* **Text for analysis**:
<<<<

California, like most other states, applies the “reasonable consumer” test to deceptive advertising or labeling claims. California’s Attorney General Rob Bonta recently weighed in on a Ninth Circuit appeal involving the application of this test, urging the Court to make dismissal at the pleadings stage much more difficult.
The plaintiffs in Souter v. Edgewell, a putative class action brought in the United States District Court for the Southern District of California, alleged that defendant Edgewell Personal Care labeled its Wet Ones hand wipes in a manner that misled consumers about the wipes’ efficacy and safety. The plaintiffs claimed that Wet Ones wipes did not actually “Kill 99.99% of Germs” because the active ingredient is not effective against certain germs, viruses, bacteria, and spores, and also claimed the wipes are not hypoallergenic or gentle on the skin. The district court granted the defendant’s motion to dismiss with prejudice, finding that the plaintiffs failed to plausibly allege that a reasonable consumer would be misled by the challenged representations. The plaintiffs then appealed.
In an amicus brief filed on January 30, 2023, the State urges the Ninth Circuit to reverse the district court’s dismissal of plaintiffs’ claims and “reaffirm the principle that factual questions related to false advertising claims generally should not be resolved on the pleadings.” Among other things, the State argued that false advertising cases are inherently fact-intensive and that established behavioral science supports applying a “real world” lens to consumer deception issues because real-world consumers behave differently from judges or lawyers in making purchasing decisions. The State further argues that the district court should not have “assumed” at the pleading stages how a real-world consumer exercising “situational reasonableness” would understand the labels.

>>>>

* **Entries supplied**:
<<<<

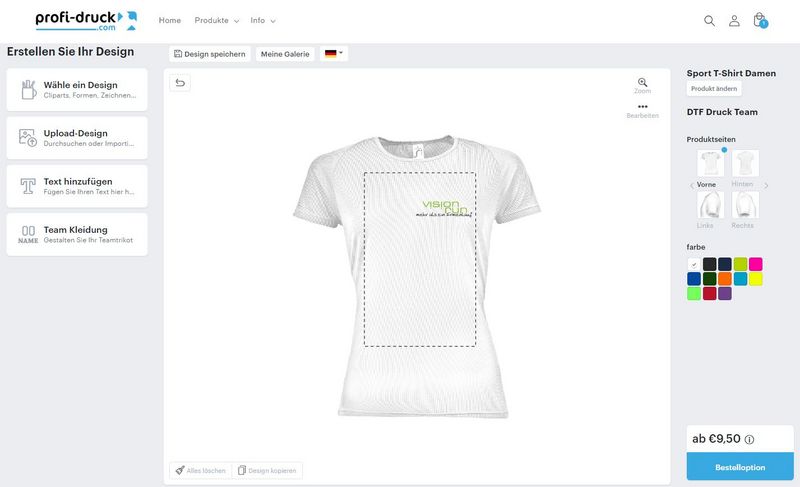The height and width of the screenshot is (487, 800).
Task: Expand the Produkte dropdown menu
Action: click(x=216, y=20)
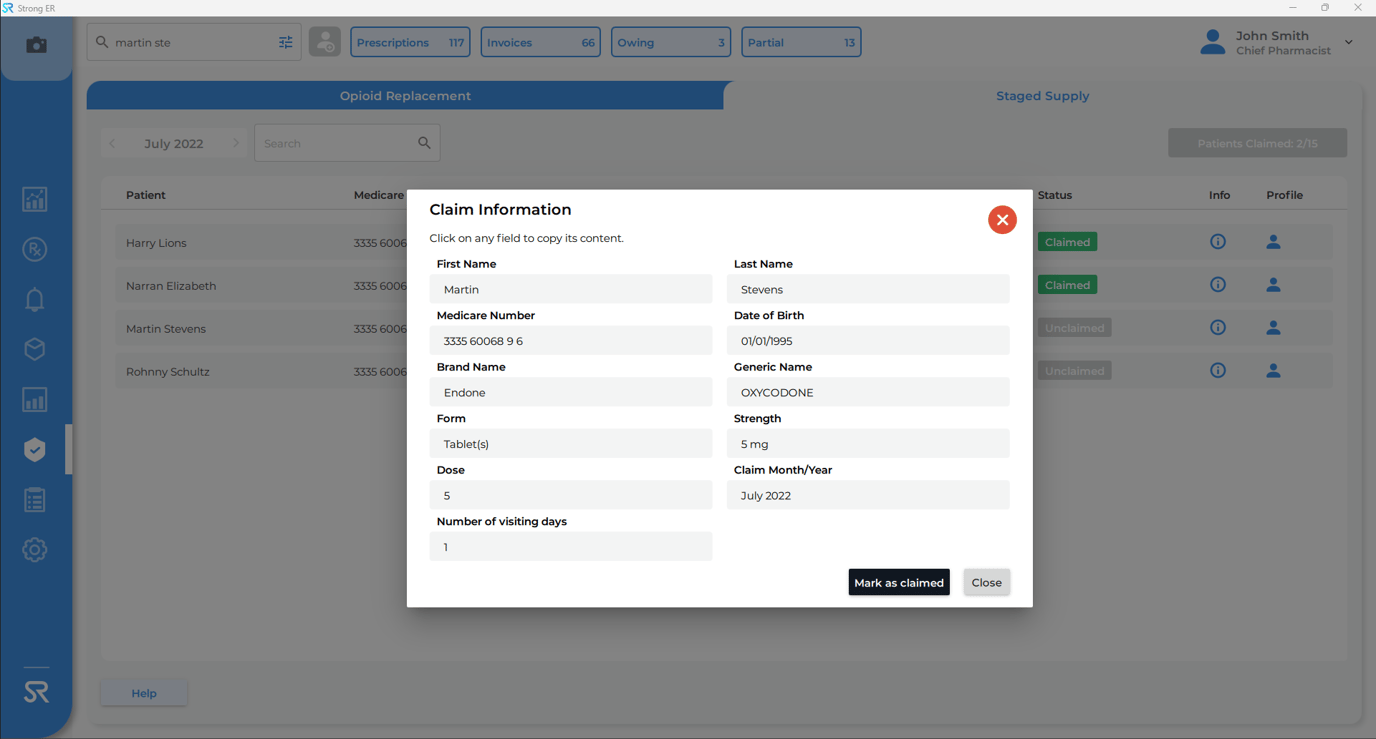Click the add-patient icon beside search
Screen dimensions: 1376x739
324,42
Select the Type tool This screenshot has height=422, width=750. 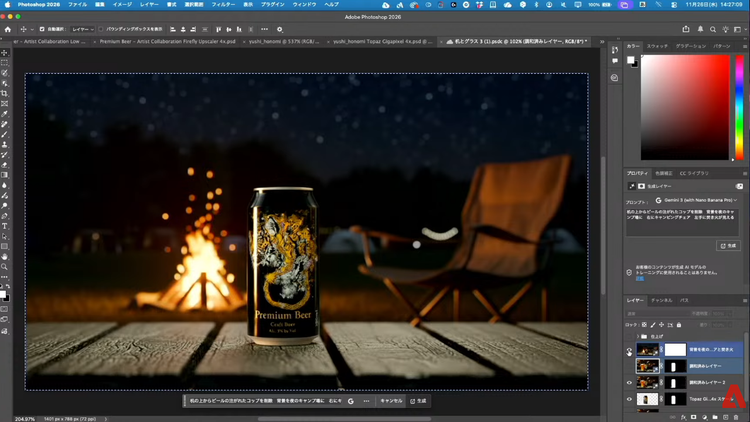pyautogui.click(x=5, y=226)
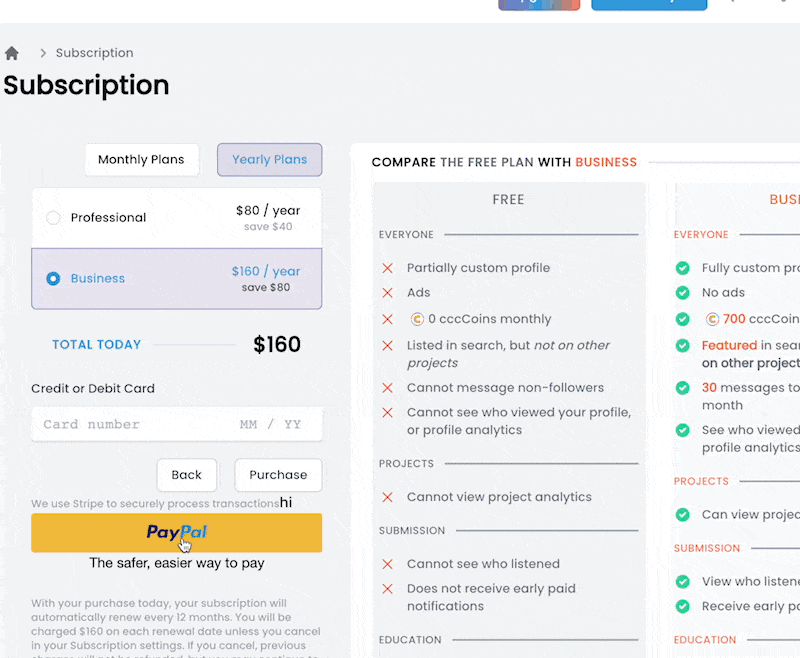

>>>>

* **Exercises to complete**:
1. Reproduce the part of the article on Souter v. Edgewell starting with "In an amicus" and going on through "understand the labels.".
2. According to the plaintiffs' claims in the article on Souter v. Edgewell, what is the active ingredient in Wet Ones wipes not effective against? List each item.
3. Write the next part of the article on Souter v. Edgewell, picking up after its final sentence.
None of the material is needed here.

* **Answers to the tasks**:
1.
In an amicus brief filed on January 30, 2023, the State urges the Ninth Circuit to reverse the district court’s dismissal of plaintiffs’ claims and “reaffirm the principle that factual questions related to false advertising claims generally should not be resolved on the pleadings.” Among other things, the State argued that false advertising cases are inherently fact-intensive and that established behavioral science supports applying a “real world” lens to consumer deception issues because real-world consumers behave differently from judges or lawyers in making purchasing decisions. The State further argues that the district court should not have “assumed” at the pleading stages how a real-world consumer exercising “situational reasonableness” would understand the labels.

2. germs, viruses, bacteria, spores

3.
If the Ninth Circuit adopts the State’s interpretation of California’s “reasonable consumer” test, that could significantly increase the difficulty for class-action defendants to challenge deceptive-advertising claims at the pleading stage. Under the prevailing current interpretation, trial courts may make some determination of reasonableness and, if appropriate, resolve claims on motion to dismiss. For example, and as the State notes in its amicus brief, courts have found that “a claim that illustrates ‘wishful thinking’ on the plaintiff’s part or ‘runs counter to ordinary common sense or the obvious nature of the product . . . is fit for disposition’ at the pleading stage.” But it is unclear how that common sense threshold, which permits courts to dismiss many claims on the pleadings, will align with the State’s proposed “real world” lens intended to limit judges’ discretion and to allow more such claims to survive.
Companies at risk of false advertising claims and class-action litigation over consumer products will want to pay close attention to the outcome of this appeal.